• **RECORDS TO PROCESS**:
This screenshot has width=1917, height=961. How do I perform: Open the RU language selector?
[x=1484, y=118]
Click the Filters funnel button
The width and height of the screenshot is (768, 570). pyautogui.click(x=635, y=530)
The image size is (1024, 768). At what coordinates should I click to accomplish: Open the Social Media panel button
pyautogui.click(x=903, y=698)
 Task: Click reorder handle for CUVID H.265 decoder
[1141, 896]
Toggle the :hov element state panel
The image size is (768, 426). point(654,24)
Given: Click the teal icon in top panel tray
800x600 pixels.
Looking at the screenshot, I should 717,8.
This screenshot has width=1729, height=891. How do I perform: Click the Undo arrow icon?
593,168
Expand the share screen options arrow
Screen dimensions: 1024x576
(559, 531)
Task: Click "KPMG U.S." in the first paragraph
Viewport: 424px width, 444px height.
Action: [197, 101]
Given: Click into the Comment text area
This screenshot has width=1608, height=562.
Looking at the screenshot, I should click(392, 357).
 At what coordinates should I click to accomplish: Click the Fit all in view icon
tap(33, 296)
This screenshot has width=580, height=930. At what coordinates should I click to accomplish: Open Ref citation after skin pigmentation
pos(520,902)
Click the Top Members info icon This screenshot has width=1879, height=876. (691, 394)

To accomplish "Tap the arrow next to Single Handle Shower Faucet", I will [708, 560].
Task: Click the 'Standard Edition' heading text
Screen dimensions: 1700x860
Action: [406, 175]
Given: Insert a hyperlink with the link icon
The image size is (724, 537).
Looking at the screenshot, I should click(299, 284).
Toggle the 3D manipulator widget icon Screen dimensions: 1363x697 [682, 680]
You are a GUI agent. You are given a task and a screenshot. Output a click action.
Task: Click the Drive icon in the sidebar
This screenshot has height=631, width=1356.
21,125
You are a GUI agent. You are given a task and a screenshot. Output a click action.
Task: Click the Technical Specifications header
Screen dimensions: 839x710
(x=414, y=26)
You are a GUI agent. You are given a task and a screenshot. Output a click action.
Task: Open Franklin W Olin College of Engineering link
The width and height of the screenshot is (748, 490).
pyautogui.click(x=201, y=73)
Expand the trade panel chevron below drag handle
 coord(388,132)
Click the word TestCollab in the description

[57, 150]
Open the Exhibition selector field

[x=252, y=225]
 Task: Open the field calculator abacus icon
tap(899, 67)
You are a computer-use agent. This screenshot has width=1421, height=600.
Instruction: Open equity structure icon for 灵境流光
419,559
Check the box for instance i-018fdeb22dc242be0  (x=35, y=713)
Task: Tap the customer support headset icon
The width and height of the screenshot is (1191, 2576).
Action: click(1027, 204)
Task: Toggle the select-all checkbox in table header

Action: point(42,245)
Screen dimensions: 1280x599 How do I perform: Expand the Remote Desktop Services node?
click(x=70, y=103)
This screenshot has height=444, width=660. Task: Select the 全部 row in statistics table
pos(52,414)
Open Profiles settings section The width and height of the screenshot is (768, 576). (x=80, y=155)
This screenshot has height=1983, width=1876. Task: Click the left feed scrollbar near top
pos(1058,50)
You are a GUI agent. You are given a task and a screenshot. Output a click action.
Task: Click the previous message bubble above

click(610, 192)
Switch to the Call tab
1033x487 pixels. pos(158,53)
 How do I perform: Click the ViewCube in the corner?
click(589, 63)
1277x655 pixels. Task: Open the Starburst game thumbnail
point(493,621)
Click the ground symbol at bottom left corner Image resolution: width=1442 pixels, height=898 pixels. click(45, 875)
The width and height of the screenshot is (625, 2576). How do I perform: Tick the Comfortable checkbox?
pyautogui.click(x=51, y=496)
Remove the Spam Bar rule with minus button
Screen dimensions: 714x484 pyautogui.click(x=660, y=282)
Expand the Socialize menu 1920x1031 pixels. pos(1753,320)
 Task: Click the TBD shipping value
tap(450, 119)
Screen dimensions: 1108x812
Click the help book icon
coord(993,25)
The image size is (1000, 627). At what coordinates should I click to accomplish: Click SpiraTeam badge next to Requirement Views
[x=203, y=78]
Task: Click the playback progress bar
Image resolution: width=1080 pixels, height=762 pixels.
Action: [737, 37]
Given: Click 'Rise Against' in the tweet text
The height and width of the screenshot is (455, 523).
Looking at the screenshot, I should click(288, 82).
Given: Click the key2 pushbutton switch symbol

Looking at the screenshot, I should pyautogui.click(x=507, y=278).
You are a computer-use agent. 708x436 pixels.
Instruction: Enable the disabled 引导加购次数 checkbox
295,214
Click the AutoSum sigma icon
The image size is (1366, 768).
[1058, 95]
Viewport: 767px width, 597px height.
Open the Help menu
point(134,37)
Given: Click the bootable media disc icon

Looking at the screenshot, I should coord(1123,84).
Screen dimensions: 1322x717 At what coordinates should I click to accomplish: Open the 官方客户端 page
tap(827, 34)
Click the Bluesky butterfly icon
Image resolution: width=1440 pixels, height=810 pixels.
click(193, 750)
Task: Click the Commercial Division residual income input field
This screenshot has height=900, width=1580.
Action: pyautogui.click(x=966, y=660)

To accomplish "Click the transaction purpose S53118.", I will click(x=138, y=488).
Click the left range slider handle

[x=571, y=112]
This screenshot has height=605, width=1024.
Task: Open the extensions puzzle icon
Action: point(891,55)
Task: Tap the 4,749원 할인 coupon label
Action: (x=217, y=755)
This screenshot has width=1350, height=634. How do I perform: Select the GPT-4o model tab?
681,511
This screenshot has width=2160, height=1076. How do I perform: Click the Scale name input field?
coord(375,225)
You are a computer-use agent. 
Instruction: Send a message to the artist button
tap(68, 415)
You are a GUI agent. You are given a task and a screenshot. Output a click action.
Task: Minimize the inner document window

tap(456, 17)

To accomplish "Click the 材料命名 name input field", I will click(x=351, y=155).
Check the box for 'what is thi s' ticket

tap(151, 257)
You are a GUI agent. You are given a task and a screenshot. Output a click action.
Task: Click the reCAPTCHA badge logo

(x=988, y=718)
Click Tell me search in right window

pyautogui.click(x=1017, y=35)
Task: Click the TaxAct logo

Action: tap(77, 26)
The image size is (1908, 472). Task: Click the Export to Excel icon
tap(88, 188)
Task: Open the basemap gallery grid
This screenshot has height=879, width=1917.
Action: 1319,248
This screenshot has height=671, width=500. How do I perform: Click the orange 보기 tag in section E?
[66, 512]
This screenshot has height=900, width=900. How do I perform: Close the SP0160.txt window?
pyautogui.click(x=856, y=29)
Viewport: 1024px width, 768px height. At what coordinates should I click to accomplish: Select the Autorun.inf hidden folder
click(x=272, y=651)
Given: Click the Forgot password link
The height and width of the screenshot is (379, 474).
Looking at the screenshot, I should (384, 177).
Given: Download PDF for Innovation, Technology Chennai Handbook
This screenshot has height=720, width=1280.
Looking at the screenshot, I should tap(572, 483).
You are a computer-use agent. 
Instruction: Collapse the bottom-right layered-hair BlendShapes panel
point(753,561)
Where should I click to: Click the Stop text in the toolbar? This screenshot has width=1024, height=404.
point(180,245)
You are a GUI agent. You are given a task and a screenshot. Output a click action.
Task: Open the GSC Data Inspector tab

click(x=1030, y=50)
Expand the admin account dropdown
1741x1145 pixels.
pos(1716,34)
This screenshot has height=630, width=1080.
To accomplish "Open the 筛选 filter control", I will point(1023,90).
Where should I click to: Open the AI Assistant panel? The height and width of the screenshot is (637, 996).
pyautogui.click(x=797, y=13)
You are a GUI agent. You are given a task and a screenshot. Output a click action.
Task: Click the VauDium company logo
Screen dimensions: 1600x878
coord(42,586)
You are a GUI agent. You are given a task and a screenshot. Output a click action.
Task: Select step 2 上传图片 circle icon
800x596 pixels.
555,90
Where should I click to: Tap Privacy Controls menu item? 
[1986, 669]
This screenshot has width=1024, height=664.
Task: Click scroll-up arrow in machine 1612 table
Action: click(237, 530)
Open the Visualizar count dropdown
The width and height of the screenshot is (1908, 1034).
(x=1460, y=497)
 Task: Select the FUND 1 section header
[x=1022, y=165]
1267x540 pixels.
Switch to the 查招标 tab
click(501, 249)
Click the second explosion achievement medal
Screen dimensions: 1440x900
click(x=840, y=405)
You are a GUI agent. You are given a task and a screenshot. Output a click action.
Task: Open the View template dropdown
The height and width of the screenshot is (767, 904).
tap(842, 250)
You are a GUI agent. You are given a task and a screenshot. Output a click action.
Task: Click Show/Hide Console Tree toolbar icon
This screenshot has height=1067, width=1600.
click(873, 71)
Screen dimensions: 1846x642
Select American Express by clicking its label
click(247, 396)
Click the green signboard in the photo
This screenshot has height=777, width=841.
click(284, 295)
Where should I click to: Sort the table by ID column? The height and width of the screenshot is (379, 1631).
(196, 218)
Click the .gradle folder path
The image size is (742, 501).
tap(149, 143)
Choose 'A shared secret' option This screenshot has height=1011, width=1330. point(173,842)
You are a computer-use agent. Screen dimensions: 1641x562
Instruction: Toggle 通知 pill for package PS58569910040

• **TASK TO CARRY OUT**:
The lines above that hold the word "computer" need counting; write the count and nothing more.

• **WORKED SOLUTION**:
5